[SOURCE EXCERPT]:
I have a Nikon D750. After reading great reviews, I purchased a Seafrogs housing for it. Now I'm looking for strobes/triggers. But I'm kinda in the "dark"right now.

Probably an elementary question, but will the majority of strobes work with the majority of housings? And are fiber optic cables/connections mostly universal/standardized connectors?

I am probably over simplifying this, but like I said, I haven't really found any good..."Let Me Walk You Through This" information sources.

I'm a tech diver and been a pro level photog for a long time. I've just never put the 2 together until now.

Thanks a ton for any help y'all might have!! Be safe, but have fun!!

Shane
 
You have a pop-up flash on your camera, and the housing has fiber optic connectors, so you don't really need a trigger - any optically triggered strobe will work out of the box.
For macro, you can get away with one or two Backscatter MF-1s, but if you plan to do any wide-angle shooting, you will need powerful strobes.
Used Inon Z-240s or Sea & Sea YS-D1s are basically entry level, with used or new Inon Z-330s and Sea & Sea YS-D3s (avoid the YS-D2; reliability problems) sitting above them. Retras are better still, but expensive, especially once you start piling on accessories.
Avoid wired-only strobes like Ikelite, as you will need optical slaves to trigger them, and entry-level strobes like Inon S-2000 and Sea & Sea YS-01 as they don't have enough power for a full-frame camera.
Fiber optic connections are pretty standard; you usually see Sea & Sea L-type and Inon D-type. The former is push-in and held by friction, the latter is threaded. Housings almost always have the push-in connectors (yours included), while strobes vary - Sea & Sea uses their connectors, Inon uses theirs, and some support both. For example, my Retra Pro strobes accept the threaded Inon connectors, but they come with a cap that screws over the connector and provides a mounting point for the push-in Sea & Sea ones.

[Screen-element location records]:
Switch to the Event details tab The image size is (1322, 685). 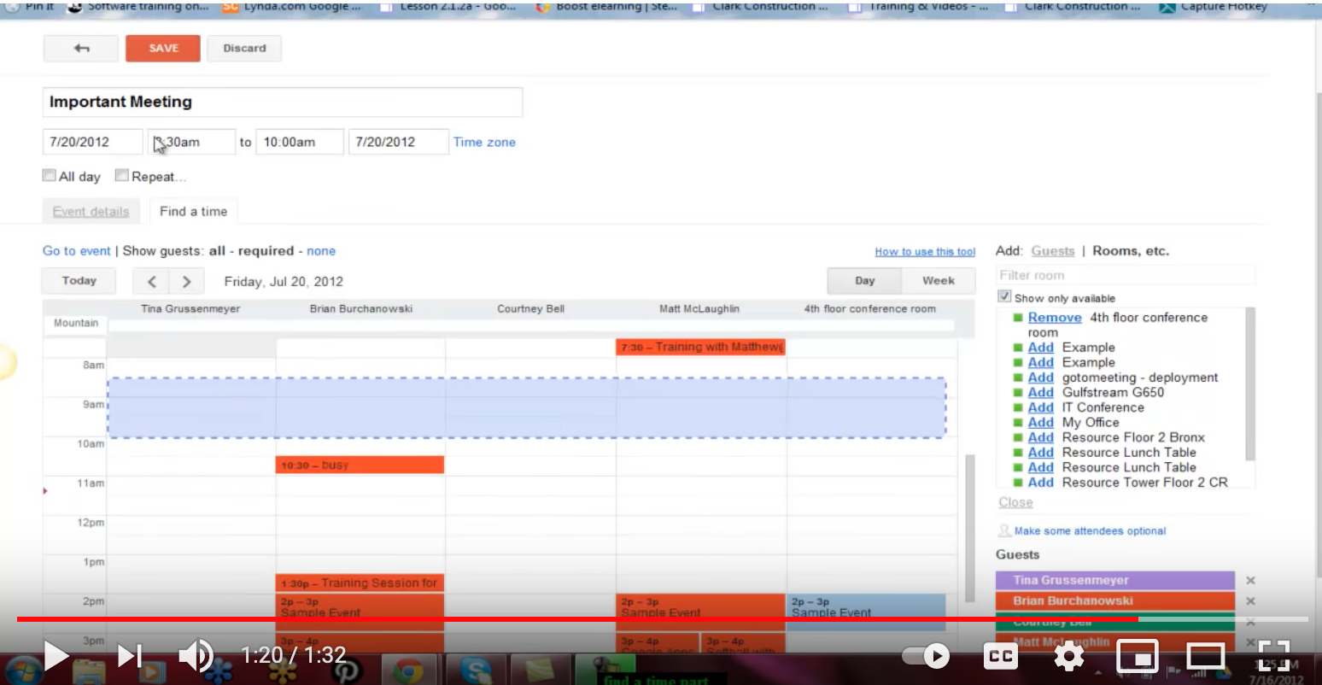coord(91,212)
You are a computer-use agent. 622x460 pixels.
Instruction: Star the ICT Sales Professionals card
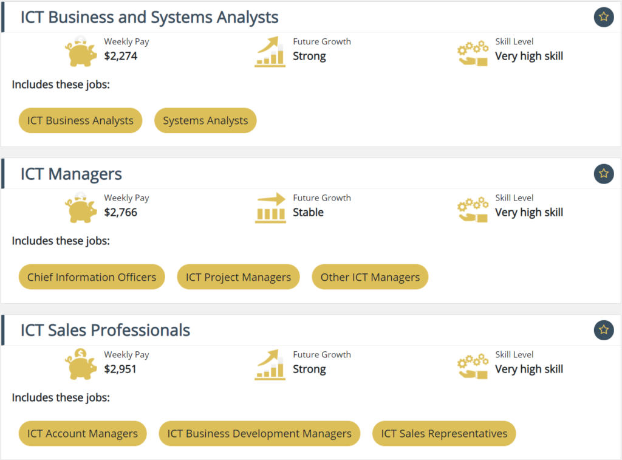(x=603, y=330)
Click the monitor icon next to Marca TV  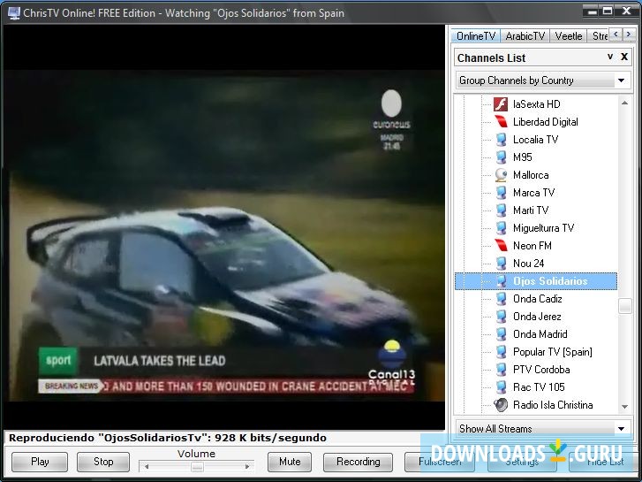(501, 193)
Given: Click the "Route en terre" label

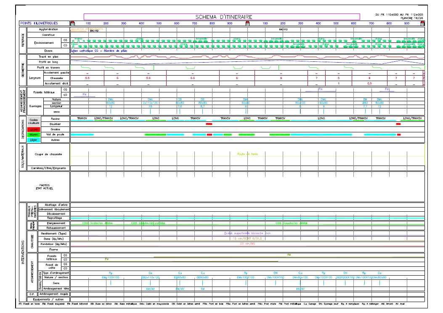Looking at the screenshot, I should [248, 154].
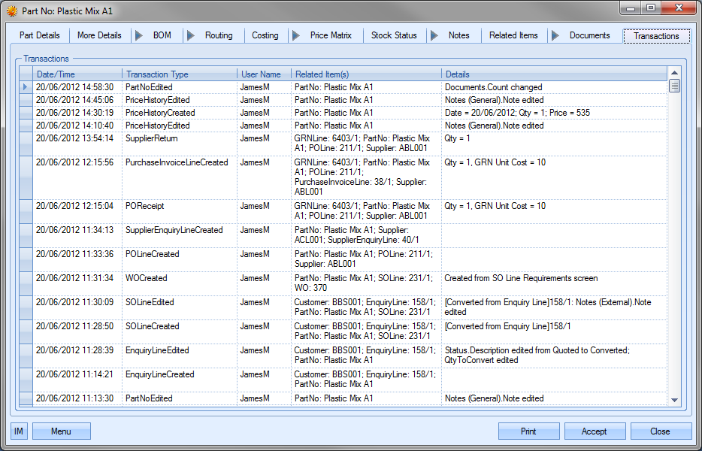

[WORK TO DO]:
[1] From the underwater strobe discussion, output the passage starting with "I am probably" and going on through "of the box.".
[2] In the underwater strobe discussion, condense the paragraph that begins "Fiber optic connections are pretty standard" into a short bulleted list that keeps its main facts.
[3] Using the underwater strobe discussion, decide whether each statement agrees with it: (a) The original poster owns a Nikon D750. (b) The reply recommends the Sea & Sea YS-D2. (c) Inon D-type fiber optic connectors are push-in. Give yes or no for each, along with the deciding words quoted from the text.

[EXPECTED RESPONSES]:
[1]
I am probably over simplifying this, but like I said, I haven't really found any good..."Let Me Walk You Through This" information sources.

I'm a tech diver and been a pro level photog for a long time. I've just never put the 2 together until now.

Thanks a ton for any help y'all might have!! Be safe, but have fun!!

Shane
 
You have a pop-up flash on your camera, and the housing has fiber optic connectors, so you don't really need a trigger - any optically triggered strobe will work out of the box.

[2]
- Fiber optic connections are fairly standard and are usually either Sea & Sea L-type or Inon D-type.
- L-type connectors push in and are held by friction, while D-type connectors are threaded.
- Housings almost always have push-in connectors, and the asker's housing does too.
- Strobes vary: Sea & Sea uses its own connectors, Inon uses its own, and some strobes support both.
- The writer's Retra Pro strobes, for example, accept threaded Inon connectors. They come with a cap that screws over the connector and gives a mounting point for push-in Sea & Sea connectors.

[3]
(a) Yes: "I have a Nikon D750."
(b) No: "avoid the YS-D2; reliability problems"
(c) No: "The former is push-in and held by friction, the latter is threaded."